▶ **ACTIVITY**
Every line below should be repeated exactly as written.

[Dataset entries]
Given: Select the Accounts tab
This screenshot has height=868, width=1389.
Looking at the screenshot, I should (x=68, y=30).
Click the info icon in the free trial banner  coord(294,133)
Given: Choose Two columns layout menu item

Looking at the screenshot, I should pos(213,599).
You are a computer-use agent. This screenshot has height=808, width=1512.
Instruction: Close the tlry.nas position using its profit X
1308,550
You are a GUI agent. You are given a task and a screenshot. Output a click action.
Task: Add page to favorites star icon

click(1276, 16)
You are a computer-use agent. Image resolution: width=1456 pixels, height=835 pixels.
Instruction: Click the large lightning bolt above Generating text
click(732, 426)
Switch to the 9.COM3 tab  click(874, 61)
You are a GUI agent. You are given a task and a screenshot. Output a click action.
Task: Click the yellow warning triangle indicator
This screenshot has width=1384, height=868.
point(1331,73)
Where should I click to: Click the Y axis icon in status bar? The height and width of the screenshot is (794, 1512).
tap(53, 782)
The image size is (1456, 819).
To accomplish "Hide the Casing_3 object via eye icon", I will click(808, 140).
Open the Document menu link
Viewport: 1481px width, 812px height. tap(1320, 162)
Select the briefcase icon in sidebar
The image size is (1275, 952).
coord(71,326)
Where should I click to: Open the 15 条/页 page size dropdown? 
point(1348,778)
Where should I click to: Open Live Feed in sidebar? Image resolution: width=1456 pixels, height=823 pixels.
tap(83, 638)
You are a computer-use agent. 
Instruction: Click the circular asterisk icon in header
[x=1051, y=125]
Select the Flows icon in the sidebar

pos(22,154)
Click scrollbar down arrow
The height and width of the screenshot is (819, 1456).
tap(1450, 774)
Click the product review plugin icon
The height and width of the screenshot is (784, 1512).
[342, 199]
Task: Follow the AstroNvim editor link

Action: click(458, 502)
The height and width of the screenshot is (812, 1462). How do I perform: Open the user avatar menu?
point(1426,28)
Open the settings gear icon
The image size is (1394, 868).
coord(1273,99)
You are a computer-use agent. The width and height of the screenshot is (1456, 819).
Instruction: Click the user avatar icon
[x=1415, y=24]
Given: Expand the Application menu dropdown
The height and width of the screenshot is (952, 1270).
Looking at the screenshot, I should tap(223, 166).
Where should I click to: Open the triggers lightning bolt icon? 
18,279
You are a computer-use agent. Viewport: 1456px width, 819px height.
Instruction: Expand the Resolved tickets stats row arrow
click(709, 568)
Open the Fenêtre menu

▶ **RESPONSE BELOW**
Given: Select the Accounts tab
This screenshot has height=868, width=1389.
Looking at the screenshot, I should (x=68, y=30).
Click the info icon in the free trial banner  coord(294,133)
Given: Choose Two columns layout menu item

Looking at the screenshot, I should pos(213,599).
You are a computer-use agent. This screenshot has height=808, width=1512.
Instruction: Close the tlry.nas position using its profit X
1308,550
You are a GUI agent. You are given a task and a screenshot. Output a click action.
Task: Add page to favorites star icon

click(1276, 16)
You are a computer-use agent. Image resolution: width=1456 pixels, height=835 pixels.
Instruction: Click the large lightning bolt above Generating text
click(732, 426)
Switch to the 9.COM3 tab  click(874, 61)
You are a GUI agent. You are given a task and a screenshot. Output a click action.
Task: Click the yellow warning triangle indicator
This screenshot has width=1384, height=868.
point(1331,73)
Where should I click to: Click the Y axis icon in status bar? The height and width of the screenshot is (794, 1512).
tap(53, 782)
The image size is (1456, 819).
To accomplish "Hide the Casing_3 object via eye icon", I will click(808, 140).
Open the Document menu link
Viewport: 1481px width, 812px height. tap(1320, 162)
Select the briefcase icon in sidebar
The image size is (1275, 952).
coord(71,326)
Where should I click to: Open the 15 条/页 page size dropdown? 
point(1348,778)
Where should I click to: Open Live Feed in sidebar? Image resolution: width=1456 pixels, height=823 pixels.
tap(83, 638)
You are a computer-use agent. 
Instruction: Click the circular asterisk icon in header
[x=1051, y=125]
Select the Flows icon in the sidebar

pos(22,154)
Click scrollbar down arrow
The height and width of the screenshot is (819, 1456).
tap(1450, 774)
Click the product review plugin icon
The height and width of the screenshot is (784, 1512).
[342, 199]
Task: Follow the AstroNvim editor link

Action: click(458, 502)
The height and width of the screenshot is (812, 1462). How do I perform: Open the user avatar menu?
point(1426,28)
Open the settings gear icon
The image size is (1394, 868).
coord(1273,99)
You are a computer-use agent. The width and height of the screenshot is (1456, 819).
Instruction: Click the user avatar icon
[x=1415, y=24]
Given: Expand the Application menu dropdown
The height and width of the screenshot is (952, 1270).
Looking at the screenshot, I should tap(223, 166).
Where should I click to: Open the triggers lightning bolt icon? 
18,279
You are a computer-use agent. Viewport: 1456px width, 819px height.
Instruction: Expand the Resolved tickets stats row arrow
click(709, 568)
Open the Fenêtre menu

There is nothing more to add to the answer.